▶ Prompt
The records that follow are to be transcribed in full, leaving out each picture.

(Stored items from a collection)
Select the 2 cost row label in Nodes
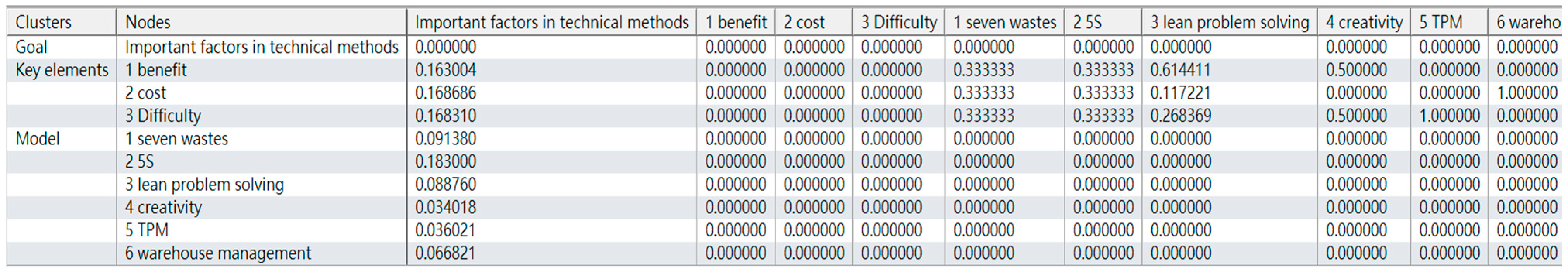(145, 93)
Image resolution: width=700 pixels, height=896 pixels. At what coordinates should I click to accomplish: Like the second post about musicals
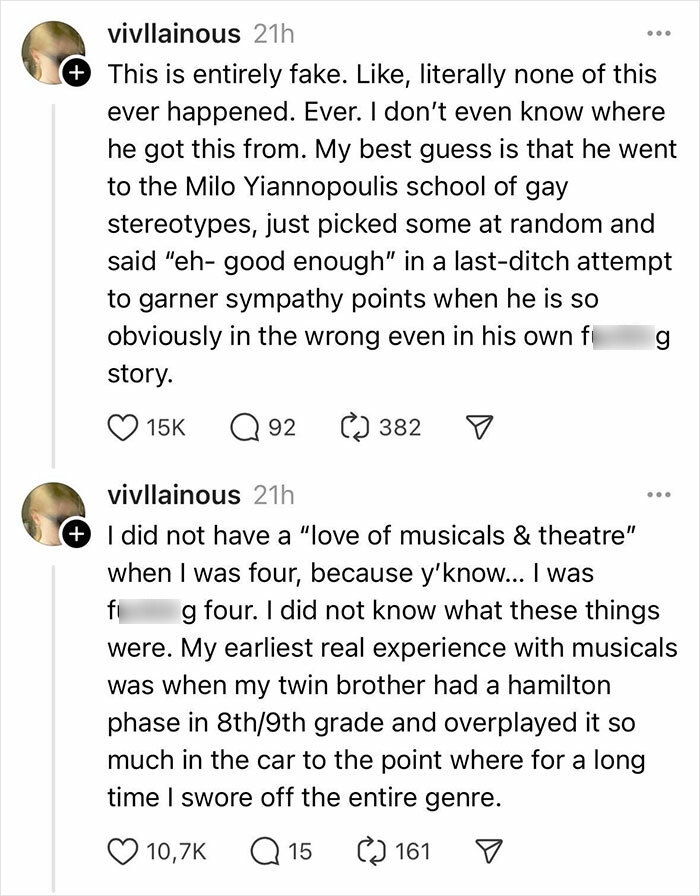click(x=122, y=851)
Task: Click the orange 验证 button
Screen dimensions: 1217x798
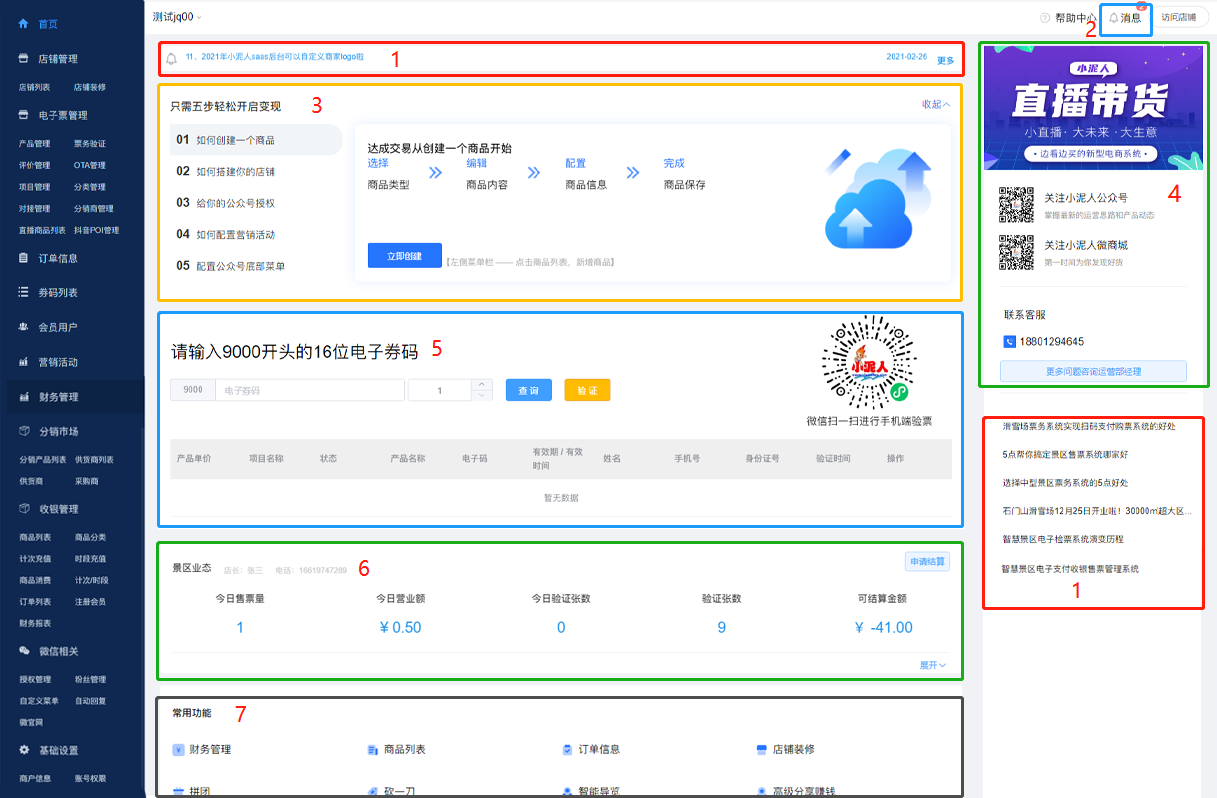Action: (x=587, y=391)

▶ Answer space
Select the 2 cost row label in Nodes
(145, 93)
Image resolution: width=700 pixels, height=896 pixels. At what coordinates should I click to accomplish: Like the second post about musicals
click(x=122, y=851)
Task: Click the orange 验证 button
Screen dimensions: 1217x798
Action: (x=587, y=391)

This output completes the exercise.